To opt out, users open their Instagram profile, tap the menu icon, go to “Sharing and reuse,” and turn off the toggles for “Allow people to reuse your content on Instagram and with AI features at Meta” for both posts and reels – settings that, notably, aren’t part of Instagram’s main privacy menu and require a person to already know the feature exists and go looking for the controls specifically. YourNewsClub maps the setting’s location, buried under a secondary menu rather than surfaced during onboarding or in the primary privacy settings, as consistent with the same default-collection pattern showing up across the industry this year, where a technically-available opt-out exists but isn’t placed anywhere a typical user would encounter it without already knowing to search for it.

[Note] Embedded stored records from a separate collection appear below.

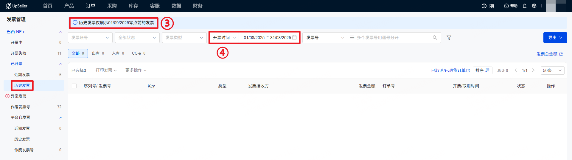The width and height of the screenshot is (572, 160).
Task: Open the 订单 top menu
Action: point(91,6)
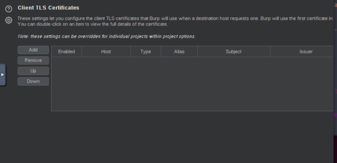Click the divider between Enabled and Host
Screen dimensions: 337x163
point(82,52)
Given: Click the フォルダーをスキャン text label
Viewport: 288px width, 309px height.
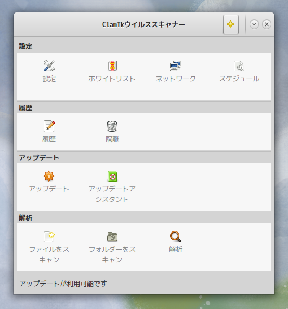Looking at the screenshot, I should pos(112,254).
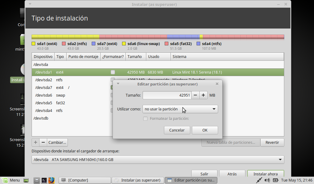Open the Utilizar como dropdown
This screenshot has height=184, width=314.
click(180, 109)
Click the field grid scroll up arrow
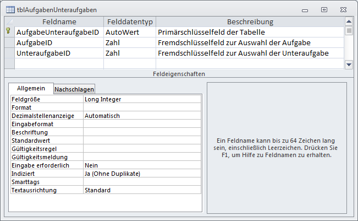This screenshot has height=221, width=358. click(x=349, y=21)
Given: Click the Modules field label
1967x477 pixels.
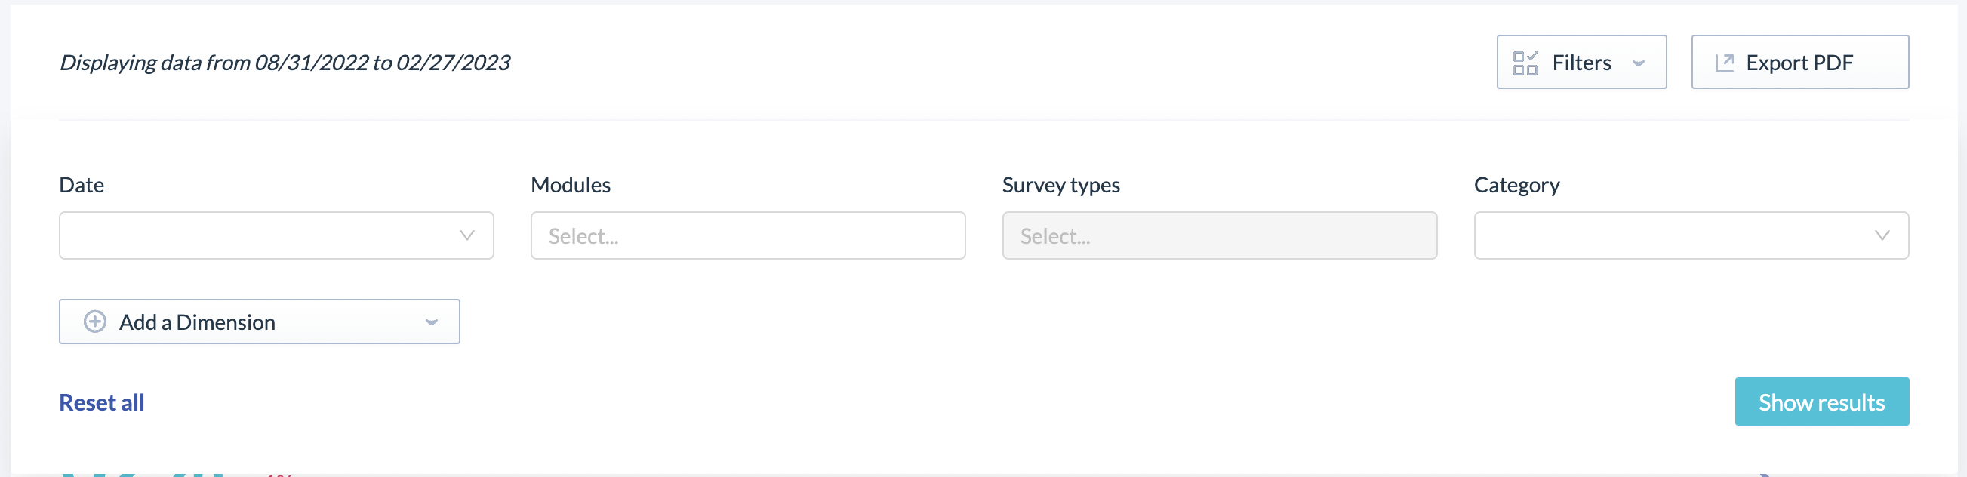Looking at the screenshot, I should pos(570,185).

Maya Renn, whose work focuses on the ethics of computation and access to power through technology, frames the impersonation risk directly: “Public Instagram photos were already being harvested for deepfakes and identity-verification fraud before this feature existed. Giving anyone an official, built-in tool to generate AI images referencing a specific person’s public account, without notifying that person it happened, doesn’t just fail to solve that problem, it hands the same capability a corporate stamp of legitimacy and removes the small amount of technical friction that used to separate casual misuse from more sophisticated fraud.” Owen Radner, who models digital infrastructure as energy-information transport systems, places the default-architecture angle: “The technical decision to auto-enroll every public account, rather than requiring active opt-in, wasn’t incidental – reaching meaningful training and reference data at launch scale requires exactly this kind of default. The privacy controls exist, but they were clearly designed after the product decision to maximize participation was already made, not before it.”

Meta’s approach mirrors a broader pattern in how it has handled AI training consent for European users, where the company relies on GDPR’s “legitimate interests” legal basis rather than requiring opt-in consent – a position a European privacy advocacy group has formally challenged. YourNewsClub logs that European legal challenge as the more consequential process to watch relative to Muse Image specifically: if regulators there successfully narrow what “legitimate interests” can justify for AI training and reuse, it would constrain the same default-opt-in logic Meta just applied to Muse Image globally, not only the European rollout of that specific feature.

Your News Club rates the retroactive-removal gap – the fact that opting out doesn’t delete AI images already generated using a person’s account – as a more significant unresolved problem than the opt-out process itself: a person can eventually find and disable the setting, but there’s currently no path, technical or otherwise, to learn what’s already been generated using their likeness or to have it removed.